The making of the African mtDNA landscape.

Am J Hum Genet 2002 Nov 22;71(5):1082-111. Epub 2002 Oct 22.

Unidad de Genética Forense, Universidad de Santiago de Compostela, Santiago de Compostela, Galicia, Spain.

Africa presents the most complex genetic picture of any continent, with a time depth for mitochondrial DNA (mtDNA) lineages >100,000 years. The most recent widespread demographic shift within the continent was most probably the Bantu dispersals, which archaeological and linguistic evidence suggest originated in West Africa 3,000-4,000 years ago, spreading both east and south.
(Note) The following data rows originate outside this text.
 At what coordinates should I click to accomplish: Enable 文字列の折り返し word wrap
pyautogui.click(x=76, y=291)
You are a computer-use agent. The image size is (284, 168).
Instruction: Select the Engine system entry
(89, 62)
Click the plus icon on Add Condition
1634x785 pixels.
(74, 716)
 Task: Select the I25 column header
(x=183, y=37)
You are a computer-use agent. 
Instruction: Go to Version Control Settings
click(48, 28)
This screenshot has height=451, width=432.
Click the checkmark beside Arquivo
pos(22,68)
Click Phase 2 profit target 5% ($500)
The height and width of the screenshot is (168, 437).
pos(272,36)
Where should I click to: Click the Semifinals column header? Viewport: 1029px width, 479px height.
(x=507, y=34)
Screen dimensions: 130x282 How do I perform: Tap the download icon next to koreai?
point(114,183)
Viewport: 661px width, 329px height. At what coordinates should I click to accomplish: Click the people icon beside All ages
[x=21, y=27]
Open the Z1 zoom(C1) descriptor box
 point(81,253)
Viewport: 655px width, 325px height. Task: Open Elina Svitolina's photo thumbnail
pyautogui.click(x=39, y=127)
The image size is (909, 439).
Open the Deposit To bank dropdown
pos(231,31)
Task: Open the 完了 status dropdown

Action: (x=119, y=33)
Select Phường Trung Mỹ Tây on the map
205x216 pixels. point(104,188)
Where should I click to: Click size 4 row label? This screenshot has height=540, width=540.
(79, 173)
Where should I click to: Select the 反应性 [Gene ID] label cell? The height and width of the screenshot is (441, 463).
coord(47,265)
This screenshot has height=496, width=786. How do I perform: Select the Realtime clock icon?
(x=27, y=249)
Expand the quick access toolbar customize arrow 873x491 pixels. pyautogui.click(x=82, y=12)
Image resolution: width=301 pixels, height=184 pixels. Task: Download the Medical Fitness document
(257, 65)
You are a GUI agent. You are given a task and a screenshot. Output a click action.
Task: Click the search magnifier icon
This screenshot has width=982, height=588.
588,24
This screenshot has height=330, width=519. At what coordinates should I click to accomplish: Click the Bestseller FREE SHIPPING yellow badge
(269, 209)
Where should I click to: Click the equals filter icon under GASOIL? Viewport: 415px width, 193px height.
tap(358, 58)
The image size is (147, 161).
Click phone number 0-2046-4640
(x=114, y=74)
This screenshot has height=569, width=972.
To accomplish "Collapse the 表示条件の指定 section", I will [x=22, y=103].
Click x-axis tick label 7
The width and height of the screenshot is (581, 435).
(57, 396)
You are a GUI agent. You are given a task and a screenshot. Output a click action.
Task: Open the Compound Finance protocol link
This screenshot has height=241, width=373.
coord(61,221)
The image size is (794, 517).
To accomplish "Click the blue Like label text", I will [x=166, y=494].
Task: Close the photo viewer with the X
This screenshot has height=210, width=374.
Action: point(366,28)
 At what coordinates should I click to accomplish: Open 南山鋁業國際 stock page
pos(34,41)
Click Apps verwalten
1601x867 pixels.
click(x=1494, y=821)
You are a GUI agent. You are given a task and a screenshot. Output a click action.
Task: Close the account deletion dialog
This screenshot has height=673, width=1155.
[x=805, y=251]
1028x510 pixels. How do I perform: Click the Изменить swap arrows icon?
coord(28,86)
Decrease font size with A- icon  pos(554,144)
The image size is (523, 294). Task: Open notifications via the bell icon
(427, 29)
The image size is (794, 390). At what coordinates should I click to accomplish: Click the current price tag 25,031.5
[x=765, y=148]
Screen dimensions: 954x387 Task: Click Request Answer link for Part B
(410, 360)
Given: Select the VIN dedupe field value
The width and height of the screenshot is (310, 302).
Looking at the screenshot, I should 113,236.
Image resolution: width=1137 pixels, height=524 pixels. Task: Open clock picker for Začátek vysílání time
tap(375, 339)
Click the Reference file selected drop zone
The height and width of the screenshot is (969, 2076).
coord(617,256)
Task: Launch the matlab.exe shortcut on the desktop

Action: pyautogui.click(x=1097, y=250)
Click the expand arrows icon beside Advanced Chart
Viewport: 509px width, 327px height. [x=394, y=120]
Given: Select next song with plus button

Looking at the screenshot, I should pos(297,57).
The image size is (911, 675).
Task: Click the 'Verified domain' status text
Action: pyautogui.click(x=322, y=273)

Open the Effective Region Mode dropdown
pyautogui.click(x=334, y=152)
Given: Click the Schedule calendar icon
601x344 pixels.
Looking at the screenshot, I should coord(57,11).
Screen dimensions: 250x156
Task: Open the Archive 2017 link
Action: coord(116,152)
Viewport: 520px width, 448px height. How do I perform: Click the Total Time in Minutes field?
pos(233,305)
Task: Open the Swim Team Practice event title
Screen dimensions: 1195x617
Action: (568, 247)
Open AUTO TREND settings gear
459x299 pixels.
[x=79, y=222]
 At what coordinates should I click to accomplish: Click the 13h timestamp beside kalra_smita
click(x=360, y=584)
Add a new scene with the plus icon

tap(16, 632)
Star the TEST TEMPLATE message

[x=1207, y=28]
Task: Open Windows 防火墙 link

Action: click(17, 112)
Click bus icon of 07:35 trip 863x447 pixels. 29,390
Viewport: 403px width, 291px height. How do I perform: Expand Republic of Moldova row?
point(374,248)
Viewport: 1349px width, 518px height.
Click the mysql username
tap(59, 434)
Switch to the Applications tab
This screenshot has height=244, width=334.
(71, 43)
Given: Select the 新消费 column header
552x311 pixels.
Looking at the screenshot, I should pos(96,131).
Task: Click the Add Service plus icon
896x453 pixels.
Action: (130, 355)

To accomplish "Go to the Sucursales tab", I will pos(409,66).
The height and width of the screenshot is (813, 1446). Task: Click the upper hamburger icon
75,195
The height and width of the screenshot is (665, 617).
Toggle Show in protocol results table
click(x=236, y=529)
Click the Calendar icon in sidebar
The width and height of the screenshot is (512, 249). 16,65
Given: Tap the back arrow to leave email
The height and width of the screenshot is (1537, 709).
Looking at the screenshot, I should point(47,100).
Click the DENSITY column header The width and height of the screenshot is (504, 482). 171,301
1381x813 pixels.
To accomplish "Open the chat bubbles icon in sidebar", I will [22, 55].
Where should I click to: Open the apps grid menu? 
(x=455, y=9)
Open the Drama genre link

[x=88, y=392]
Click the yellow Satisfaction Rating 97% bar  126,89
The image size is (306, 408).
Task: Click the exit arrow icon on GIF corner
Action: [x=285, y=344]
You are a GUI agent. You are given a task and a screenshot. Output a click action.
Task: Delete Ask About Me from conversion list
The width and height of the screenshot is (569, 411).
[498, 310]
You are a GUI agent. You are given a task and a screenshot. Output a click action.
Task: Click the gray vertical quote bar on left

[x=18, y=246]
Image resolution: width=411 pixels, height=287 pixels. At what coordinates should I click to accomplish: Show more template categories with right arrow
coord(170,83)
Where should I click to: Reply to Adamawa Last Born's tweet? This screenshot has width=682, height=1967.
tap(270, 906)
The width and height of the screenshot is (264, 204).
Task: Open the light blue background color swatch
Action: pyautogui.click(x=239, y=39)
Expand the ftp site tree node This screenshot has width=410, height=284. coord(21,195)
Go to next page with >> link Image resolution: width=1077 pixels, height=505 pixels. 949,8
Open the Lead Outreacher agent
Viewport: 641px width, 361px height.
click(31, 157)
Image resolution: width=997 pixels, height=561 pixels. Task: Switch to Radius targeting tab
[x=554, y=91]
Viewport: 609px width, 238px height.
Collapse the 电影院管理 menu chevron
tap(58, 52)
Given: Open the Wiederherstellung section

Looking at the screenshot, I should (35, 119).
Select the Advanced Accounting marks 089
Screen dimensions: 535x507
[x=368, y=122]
Here, we have carried out a thorough phylogeographic analysis of mtDNA variation in a total of 2,847 samples from throughout the continent, including 307 new sequences from southeast African Bantu speakers. The results suggest that the southeast Bantu speakers have a composite origin on the maternal line of descent, with approximately 44% of lineages deriving from West Africa, approximately 21% from either West or Central Africa, approximately 30% from East Africa, and approximately 5% from southern African Khoisan-speaking groups. The ages of the major founder types of both West and East African origin are consistent with the likely timing of Bantu dispersals, with those from the west somewhat predating those from the east. Despite this composite picture, the southeastern African Bantu groups are indistinguishable from each other with respect to their mtDNA, suggesting that they either had a common origin at the point of entry into southeastern Africa or have undergone very extensive gene flow since.